During the last decade, there has been notable progress in cancer immunotherapy, including promising clinical success of immune checkpoint inhibitors. Moreover, there is an increasing number of new potential targets for cancer immunotherapy that are currently being developed both as monotherapy or in combination. However, the lack of durable clinical responses due in part to the resistance mechanisms that tumors exhibit in a significant proportion of patients urges novel approaches to find the right therapeutic strategies. The understanding of such tumor evasion mechanisms and the complex interactions that take place in the tumor microenvironment is essential to obtain successful treatments. Functional genomics has emerged as a powerful tool that can help to reveal some of these unknown processes, with CRISPR-Cas9 technology the most prominent example. However, in vivo genetic screens require stable expression of several components that in most cases are not derived from murine cells, which represents a major obstacle in the context of cancer immunology. The inoculation of engineered tumor cell lines in immunocompetent mice results in either tumor rejection or an aberrant response to immunotherapy, making the experiments technically impossible in the first case or providing inconsistent results in the latter. We have designed new vector strategies to overcome the altered immunogenicity of Cas9-expressing tumor cell lines using the Cre-lox system. Expression and effective removal of Cas9 and vector components are monitored using fluorescent reporter proteins. Both genome-editing capacity and normal in vivo behavior of all tested cell lines remain largely unaltered using this novel strategy. This technology represents a major advance for preclinical functional genomics, allowing studies in fully competent animals looking for better combination treatments and resistance mechanism in particular cancer models, and ultimately will help in the design of clinical trials.
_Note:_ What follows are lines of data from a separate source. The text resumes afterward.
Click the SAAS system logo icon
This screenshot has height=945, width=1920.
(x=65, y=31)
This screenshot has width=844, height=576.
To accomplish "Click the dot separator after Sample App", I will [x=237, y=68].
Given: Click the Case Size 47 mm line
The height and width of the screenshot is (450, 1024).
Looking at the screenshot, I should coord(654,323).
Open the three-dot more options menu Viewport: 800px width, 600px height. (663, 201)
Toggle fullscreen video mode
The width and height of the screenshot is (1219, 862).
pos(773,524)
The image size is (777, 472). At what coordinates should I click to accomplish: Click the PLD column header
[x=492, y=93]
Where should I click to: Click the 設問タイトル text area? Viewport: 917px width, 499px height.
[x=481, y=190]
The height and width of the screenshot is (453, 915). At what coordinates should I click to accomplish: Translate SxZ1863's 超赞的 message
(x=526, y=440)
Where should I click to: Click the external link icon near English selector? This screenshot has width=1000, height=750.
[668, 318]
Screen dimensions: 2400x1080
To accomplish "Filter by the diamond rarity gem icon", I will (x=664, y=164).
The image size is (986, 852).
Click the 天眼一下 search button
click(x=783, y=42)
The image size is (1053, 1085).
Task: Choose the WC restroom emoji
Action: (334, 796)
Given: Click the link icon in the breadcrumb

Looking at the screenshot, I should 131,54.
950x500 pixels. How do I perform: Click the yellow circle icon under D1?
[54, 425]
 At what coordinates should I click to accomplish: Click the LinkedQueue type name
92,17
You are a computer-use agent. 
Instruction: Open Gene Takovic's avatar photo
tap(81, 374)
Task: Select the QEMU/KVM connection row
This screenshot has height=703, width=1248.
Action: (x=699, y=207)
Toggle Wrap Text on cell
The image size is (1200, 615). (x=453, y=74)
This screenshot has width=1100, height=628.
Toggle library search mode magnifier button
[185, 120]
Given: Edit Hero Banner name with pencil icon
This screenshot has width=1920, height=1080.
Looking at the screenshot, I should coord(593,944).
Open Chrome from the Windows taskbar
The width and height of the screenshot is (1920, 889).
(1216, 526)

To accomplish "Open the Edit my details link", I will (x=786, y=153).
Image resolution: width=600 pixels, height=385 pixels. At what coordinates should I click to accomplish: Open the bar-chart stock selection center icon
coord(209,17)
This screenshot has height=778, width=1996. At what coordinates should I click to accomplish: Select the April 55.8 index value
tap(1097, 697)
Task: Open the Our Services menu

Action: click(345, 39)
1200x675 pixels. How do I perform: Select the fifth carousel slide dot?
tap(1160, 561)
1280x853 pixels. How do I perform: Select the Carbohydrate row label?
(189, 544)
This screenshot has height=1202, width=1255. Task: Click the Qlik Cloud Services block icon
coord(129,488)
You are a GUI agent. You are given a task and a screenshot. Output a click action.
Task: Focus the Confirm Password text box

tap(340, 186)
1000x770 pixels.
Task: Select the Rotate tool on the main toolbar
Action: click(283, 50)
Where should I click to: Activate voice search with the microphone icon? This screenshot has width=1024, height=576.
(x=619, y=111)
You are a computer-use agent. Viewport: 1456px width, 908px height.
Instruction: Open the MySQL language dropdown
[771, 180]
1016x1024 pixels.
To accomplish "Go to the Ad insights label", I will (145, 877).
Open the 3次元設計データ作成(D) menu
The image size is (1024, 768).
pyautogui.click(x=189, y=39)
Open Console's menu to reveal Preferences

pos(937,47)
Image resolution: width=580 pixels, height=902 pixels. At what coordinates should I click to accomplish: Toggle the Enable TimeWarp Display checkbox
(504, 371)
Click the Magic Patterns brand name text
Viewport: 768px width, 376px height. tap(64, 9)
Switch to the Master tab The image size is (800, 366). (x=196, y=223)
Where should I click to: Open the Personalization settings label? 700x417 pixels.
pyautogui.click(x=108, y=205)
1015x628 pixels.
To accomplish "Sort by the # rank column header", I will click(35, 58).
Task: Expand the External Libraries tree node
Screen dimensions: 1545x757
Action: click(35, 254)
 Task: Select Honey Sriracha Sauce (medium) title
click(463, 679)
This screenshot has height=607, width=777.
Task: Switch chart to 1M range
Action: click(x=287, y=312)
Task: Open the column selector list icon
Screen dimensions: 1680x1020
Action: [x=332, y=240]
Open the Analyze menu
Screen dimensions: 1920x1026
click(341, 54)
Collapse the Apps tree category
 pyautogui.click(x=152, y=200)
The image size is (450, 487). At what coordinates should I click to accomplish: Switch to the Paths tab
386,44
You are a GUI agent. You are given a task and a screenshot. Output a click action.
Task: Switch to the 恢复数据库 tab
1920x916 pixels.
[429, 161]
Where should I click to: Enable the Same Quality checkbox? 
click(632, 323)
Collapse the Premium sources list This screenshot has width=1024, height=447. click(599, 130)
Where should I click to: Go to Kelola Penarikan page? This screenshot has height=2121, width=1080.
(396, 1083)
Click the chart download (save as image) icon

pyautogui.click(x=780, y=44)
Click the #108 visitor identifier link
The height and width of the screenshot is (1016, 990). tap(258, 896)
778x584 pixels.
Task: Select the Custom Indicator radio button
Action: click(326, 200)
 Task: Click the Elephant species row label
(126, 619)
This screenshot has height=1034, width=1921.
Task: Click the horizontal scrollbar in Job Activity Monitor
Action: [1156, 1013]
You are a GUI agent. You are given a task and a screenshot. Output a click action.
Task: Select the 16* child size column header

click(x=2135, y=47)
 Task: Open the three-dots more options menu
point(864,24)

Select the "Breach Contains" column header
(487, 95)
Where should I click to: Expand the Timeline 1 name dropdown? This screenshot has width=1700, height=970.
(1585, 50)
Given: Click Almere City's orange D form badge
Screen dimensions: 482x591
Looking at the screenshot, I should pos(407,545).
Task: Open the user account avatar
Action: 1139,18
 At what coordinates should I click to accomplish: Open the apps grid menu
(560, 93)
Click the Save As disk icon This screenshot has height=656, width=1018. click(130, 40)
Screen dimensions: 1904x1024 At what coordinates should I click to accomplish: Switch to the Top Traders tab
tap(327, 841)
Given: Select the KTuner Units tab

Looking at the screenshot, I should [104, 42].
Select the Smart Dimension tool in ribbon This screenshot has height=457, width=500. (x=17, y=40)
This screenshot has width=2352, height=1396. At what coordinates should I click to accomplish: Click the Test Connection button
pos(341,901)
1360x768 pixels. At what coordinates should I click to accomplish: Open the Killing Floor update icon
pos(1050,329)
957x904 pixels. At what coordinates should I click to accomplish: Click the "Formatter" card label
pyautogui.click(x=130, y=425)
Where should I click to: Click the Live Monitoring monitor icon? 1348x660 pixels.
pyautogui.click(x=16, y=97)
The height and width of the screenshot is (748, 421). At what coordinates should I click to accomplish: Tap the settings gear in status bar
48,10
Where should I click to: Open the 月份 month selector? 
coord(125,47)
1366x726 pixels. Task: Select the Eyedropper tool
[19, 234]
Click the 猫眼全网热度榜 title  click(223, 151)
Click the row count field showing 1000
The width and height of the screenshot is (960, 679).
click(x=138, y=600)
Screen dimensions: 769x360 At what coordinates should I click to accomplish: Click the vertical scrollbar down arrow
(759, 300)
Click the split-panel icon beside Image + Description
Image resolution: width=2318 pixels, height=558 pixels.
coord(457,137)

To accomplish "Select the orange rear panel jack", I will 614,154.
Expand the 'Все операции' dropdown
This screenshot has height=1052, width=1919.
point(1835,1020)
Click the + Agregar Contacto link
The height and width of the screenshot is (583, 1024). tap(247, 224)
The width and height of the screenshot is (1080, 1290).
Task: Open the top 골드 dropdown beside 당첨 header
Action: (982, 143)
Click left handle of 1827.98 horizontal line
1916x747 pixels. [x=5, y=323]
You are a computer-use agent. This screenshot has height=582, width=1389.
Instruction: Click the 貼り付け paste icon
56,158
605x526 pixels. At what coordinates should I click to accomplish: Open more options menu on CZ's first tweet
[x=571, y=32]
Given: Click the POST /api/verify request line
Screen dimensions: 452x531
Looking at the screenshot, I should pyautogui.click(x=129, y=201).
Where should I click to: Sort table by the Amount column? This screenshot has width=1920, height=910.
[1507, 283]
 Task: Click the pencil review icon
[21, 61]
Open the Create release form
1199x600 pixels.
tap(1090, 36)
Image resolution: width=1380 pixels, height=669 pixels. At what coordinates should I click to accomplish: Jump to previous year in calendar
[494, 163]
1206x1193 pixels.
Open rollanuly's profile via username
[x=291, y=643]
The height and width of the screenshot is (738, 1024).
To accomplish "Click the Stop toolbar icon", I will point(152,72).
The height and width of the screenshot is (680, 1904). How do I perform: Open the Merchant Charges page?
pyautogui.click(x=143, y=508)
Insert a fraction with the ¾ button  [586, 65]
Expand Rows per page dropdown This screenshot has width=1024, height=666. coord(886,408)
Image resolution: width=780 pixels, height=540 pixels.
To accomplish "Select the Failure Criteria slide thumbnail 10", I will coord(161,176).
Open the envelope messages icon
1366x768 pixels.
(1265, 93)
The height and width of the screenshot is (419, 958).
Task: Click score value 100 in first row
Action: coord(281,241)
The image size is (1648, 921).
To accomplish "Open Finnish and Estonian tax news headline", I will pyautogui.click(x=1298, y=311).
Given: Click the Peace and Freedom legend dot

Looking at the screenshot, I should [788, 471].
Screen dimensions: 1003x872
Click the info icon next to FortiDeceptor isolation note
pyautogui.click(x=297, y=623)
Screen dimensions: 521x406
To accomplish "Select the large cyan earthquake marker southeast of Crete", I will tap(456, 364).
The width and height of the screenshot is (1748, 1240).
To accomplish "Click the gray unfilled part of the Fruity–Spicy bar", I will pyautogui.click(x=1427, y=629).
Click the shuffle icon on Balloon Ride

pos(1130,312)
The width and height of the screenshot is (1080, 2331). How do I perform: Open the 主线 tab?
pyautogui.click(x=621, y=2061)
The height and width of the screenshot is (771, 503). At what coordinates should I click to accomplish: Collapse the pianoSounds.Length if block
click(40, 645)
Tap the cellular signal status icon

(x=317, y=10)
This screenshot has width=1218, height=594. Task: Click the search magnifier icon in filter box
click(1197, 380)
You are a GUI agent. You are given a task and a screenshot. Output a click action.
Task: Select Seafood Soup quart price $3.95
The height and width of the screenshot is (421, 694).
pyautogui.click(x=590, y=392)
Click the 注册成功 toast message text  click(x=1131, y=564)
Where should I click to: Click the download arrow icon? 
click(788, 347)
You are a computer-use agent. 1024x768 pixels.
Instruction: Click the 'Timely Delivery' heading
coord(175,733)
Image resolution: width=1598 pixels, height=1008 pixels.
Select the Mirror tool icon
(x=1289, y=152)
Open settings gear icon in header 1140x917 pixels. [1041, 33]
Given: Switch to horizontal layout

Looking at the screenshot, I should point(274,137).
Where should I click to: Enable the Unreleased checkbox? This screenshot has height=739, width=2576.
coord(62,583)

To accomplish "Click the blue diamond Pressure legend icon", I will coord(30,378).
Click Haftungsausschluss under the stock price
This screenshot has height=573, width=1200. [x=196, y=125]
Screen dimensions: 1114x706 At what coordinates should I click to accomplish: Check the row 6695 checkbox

Citation Format: Juan Dubrot, Robert T. Manguso, Sarah Kate Lane-Reticker, Austin Ayer, Emily Kessler, Clara Wolfe, Animesh Mahapatra. Novel CRISPR/Cas9 vectors for in vivo tumor functional genomics [abstract]. In: Proceedings of the AACR Special Conference on Tumor Immunology and Immunotherapy; 2019 Nov 17-20; Boston, MA. Philadelphia (PA): AACR; Cancer Immunol Res 2020;8(3 Suppl):Abstract nr B10.